Content starts

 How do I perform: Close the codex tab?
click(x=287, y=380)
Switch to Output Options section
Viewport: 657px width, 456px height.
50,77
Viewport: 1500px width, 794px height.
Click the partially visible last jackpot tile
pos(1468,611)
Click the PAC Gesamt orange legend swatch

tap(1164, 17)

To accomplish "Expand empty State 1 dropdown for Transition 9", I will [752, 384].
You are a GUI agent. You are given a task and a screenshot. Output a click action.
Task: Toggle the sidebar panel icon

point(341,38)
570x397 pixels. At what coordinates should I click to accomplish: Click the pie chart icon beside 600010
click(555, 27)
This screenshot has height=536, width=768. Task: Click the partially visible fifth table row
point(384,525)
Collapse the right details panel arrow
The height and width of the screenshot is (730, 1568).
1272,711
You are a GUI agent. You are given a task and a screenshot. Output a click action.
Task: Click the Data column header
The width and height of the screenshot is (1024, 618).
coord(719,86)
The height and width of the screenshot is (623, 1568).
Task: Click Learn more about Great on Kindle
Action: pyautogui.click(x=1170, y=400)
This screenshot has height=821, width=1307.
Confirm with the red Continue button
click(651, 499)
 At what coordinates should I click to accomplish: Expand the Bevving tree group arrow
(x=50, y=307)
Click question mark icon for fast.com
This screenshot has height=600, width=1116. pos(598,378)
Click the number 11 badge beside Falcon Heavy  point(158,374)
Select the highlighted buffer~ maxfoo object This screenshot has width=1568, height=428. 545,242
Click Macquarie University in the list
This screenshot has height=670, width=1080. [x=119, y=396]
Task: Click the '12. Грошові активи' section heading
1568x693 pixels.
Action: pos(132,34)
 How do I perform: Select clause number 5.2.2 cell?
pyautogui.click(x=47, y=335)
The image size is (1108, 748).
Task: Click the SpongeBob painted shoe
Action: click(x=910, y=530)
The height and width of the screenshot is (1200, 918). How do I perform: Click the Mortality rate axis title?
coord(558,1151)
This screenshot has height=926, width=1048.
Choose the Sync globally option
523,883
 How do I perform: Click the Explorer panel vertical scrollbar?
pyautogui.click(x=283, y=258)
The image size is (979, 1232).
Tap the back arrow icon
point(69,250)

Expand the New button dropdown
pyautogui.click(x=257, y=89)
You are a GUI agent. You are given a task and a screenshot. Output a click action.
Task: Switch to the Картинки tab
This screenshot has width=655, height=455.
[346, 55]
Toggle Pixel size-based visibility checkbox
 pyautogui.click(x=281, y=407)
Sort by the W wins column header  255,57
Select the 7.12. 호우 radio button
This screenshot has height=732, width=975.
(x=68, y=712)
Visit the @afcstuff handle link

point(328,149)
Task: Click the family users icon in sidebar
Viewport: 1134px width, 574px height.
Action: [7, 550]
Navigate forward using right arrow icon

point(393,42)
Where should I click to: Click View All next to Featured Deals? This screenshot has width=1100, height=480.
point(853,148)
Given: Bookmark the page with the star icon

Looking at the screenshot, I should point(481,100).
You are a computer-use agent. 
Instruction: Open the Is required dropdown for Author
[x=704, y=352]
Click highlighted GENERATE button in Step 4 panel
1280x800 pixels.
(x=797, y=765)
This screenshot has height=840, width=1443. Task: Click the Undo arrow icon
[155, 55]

Content ends

(Problem description):
Only the lines holding the word "column" belong in the answer; copy them from the listing above.

(Expected output):
Task: Click the Data column header
Sort by the W wins column header  255,57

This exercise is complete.